**WHAT TO PRODUCE:**
Report how many lines in the entries below have the word "International" in them, and give no other words.

**EXERCISE INPUT:**

___

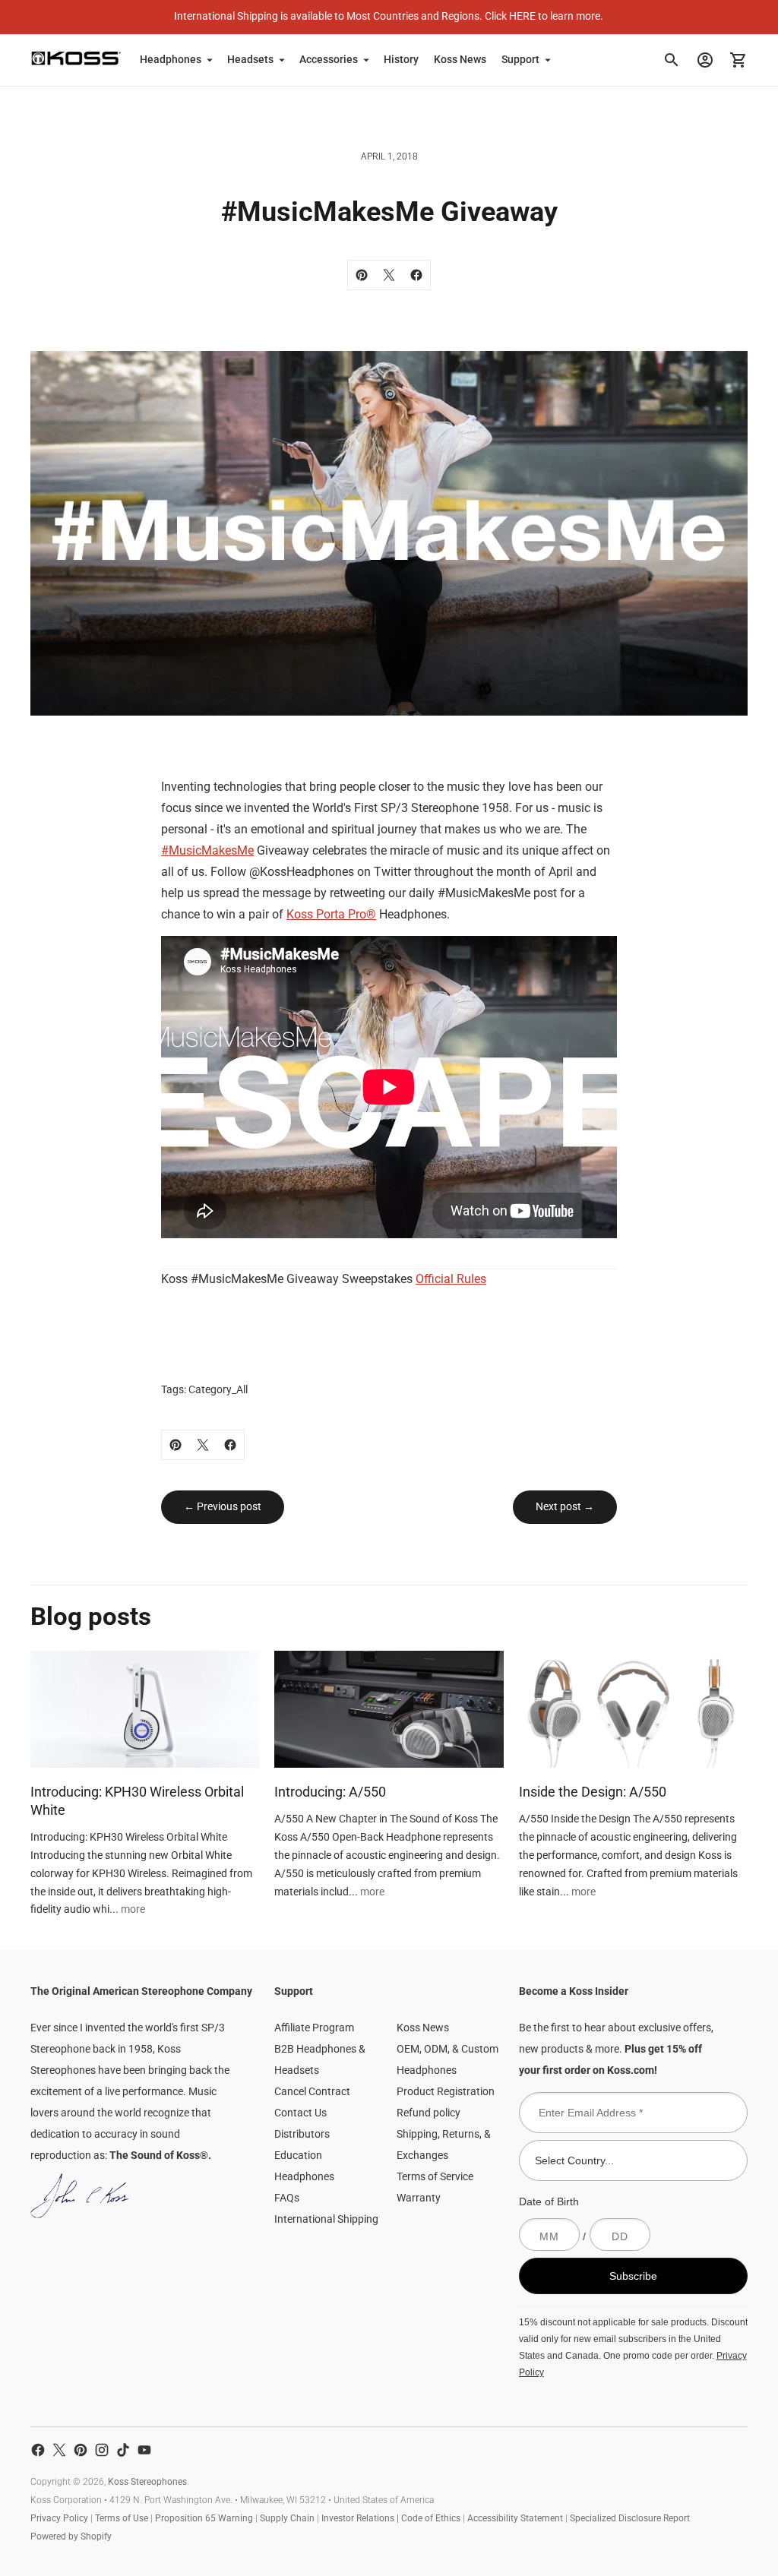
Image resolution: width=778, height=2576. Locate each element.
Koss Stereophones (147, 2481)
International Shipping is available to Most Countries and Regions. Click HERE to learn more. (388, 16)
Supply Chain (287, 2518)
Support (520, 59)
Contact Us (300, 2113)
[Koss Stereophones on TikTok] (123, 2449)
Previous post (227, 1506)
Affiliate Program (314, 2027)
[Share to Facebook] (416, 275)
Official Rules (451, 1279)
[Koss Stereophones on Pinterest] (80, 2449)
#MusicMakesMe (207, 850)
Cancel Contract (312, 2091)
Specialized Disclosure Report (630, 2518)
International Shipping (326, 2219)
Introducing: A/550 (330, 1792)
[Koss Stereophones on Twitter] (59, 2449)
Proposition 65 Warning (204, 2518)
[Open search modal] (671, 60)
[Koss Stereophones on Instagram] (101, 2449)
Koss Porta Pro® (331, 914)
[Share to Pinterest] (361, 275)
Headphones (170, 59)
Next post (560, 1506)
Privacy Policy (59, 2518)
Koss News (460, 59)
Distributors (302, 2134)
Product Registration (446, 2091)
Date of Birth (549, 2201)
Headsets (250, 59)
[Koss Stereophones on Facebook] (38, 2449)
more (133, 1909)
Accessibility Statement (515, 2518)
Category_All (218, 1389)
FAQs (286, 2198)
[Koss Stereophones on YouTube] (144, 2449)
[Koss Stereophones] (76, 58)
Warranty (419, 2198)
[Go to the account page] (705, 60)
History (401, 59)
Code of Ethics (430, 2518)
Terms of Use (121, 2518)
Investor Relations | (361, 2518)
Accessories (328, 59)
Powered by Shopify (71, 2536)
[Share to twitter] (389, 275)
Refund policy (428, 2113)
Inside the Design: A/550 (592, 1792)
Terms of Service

___

**TASK RESPONSE:**
2